I have ~60 WGS and RNA-Seq samples which should be sufficient to analyze cis-eQTLs, however not sufficient for the trans-eQTLs. I am wondering would it be reasonable to preselect variants from vcfs that fall into certain genomic regions, as I am really interested in a particular GWAS category. So after selecting lead plus LD GWAS variants or lead GWAS variants plus all variants in some +/- window, and performing Matrix eQTL, the corrected p-values would become more significant as I am performing less tests, thus I would I get more significant cis and trans eQTLs? Is this statistically correct to do?
Too bad I only saw this now. Yes, this is a perfectly reasonable approach to take. It may be helpful to also look at (matched or unmatched) portions of the genome that you expect to be irrelevant in order to assess the distribution of your test statistics.
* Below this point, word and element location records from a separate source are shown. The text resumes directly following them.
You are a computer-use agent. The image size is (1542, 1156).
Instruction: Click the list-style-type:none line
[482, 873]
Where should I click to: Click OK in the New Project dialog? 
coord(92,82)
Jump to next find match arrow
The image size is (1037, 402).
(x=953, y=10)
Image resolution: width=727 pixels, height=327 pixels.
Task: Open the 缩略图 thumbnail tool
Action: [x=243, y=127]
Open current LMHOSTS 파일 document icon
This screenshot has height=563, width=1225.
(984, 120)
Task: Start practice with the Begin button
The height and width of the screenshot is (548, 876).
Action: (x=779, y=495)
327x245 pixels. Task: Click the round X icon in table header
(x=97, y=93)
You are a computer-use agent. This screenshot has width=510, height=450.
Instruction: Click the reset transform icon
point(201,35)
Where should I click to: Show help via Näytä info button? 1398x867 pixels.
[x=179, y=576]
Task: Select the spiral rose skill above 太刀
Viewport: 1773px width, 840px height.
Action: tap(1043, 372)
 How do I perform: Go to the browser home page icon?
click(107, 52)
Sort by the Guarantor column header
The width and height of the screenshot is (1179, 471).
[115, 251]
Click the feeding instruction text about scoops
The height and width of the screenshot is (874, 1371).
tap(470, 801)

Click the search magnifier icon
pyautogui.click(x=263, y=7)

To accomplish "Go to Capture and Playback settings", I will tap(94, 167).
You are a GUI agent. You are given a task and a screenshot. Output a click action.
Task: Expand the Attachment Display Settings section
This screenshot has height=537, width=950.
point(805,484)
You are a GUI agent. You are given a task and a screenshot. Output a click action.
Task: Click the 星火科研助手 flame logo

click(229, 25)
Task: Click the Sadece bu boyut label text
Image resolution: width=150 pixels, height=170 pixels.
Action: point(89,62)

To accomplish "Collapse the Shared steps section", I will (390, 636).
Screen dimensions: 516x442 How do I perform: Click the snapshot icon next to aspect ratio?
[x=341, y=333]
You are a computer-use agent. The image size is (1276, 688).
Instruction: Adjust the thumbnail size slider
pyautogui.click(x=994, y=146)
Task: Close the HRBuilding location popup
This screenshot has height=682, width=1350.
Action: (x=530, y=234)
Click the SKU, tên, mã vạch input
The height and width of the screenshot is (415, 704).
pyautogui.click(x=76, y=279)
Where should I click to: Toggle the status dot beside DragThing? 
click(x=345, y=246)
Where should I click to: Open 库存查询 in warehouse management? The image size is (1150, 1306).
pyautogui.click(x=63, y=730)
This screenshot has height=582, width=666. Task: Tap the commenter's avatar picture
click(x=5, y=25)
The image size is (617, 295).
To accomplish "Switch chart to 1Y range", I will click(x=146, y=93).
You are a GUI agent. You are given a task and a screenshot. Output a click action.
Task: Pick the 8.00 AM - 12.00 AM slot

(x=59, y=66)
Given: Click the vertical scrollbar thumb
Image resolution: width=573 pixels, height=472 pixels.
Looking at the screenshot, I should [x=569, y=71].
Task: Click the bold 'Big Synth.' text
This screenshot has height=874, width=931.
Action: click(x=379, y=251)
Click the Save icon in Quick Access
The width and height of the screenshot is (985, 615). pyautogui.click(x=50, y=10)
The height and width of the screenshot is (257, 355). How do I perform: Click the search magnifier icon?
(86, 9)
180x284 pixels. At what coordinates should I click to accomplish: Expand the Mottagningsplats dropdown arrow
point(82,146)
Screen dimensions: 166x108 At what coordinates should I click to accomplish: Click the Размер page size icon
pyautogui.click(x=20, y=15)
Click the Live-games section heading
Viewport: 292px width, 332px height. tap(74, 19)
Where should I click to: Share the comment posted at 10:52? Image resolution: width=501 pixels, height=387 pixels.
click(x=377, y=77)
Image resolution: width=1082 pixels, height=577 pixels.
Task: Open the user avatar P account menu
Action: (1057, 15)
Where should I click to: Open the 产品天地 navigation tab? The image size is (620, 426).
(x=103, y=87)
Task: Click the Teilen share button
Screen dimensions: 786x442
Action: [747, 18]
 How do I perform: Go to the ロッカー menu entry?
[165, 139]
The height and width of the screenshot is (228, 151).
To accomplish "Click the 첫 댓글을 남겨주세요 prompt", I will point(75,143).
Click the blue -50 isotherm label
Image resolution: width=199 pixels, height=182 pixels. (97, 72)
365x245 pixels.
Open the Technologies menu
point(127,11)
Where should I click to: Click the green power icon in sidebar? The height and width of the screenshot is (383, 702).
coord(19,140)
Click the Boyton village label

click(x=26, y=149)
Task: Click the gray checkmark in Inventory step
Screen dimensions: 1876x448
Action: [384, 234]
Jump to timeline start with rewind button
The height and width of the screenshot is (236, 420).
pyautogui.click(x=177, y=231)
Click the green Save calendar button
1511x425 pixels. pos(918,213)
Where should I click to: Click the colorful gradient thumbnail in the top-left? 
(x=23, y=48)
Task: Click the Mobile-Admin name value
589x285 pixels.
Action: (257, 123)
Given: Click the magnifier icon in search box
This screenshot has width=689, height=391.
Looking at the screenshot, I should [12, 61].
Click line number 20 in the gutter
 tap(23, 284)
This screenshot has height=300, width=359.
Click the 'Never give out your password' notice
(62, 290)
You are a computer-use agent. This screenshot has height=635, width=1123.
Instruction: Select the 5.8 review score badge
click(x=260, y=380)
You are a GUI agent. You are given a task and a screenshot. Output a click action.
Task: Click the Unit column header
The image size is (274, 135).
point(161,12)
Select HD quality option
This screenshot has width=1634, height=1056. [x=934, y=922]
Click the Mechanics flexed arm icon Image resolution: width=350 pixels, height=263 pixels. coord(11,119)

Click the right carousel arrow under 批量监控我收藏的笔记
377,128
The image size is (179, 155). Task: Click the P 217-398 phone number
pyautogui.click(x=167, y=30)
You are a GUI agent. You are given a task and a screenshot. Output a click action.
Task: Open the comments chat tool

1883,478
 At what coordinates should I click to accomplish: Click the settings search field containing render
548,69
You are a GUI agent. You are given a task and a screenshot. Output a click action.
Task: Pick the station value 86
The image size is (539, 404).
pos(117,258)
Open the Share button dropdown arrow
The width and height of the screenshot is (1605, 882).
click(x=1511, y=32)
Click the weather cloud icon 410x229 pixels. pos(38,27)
Having said that, there is nothing wrong with restricting the data that you will analyze to relevant regions.
Also, it may benefit you to know that this type of logic has a name and is widely used for further research if you like. It is called extrinsic filtering of your data, which just means that you are using outside data (in this case prior GWAS results) to filter or trim down your data. You also describe an intrinsic filtering mechanism, when you describe limiting your search to variants in LD. This is intrinsic because it represents further filtering of your data based calculations generated from the data itself.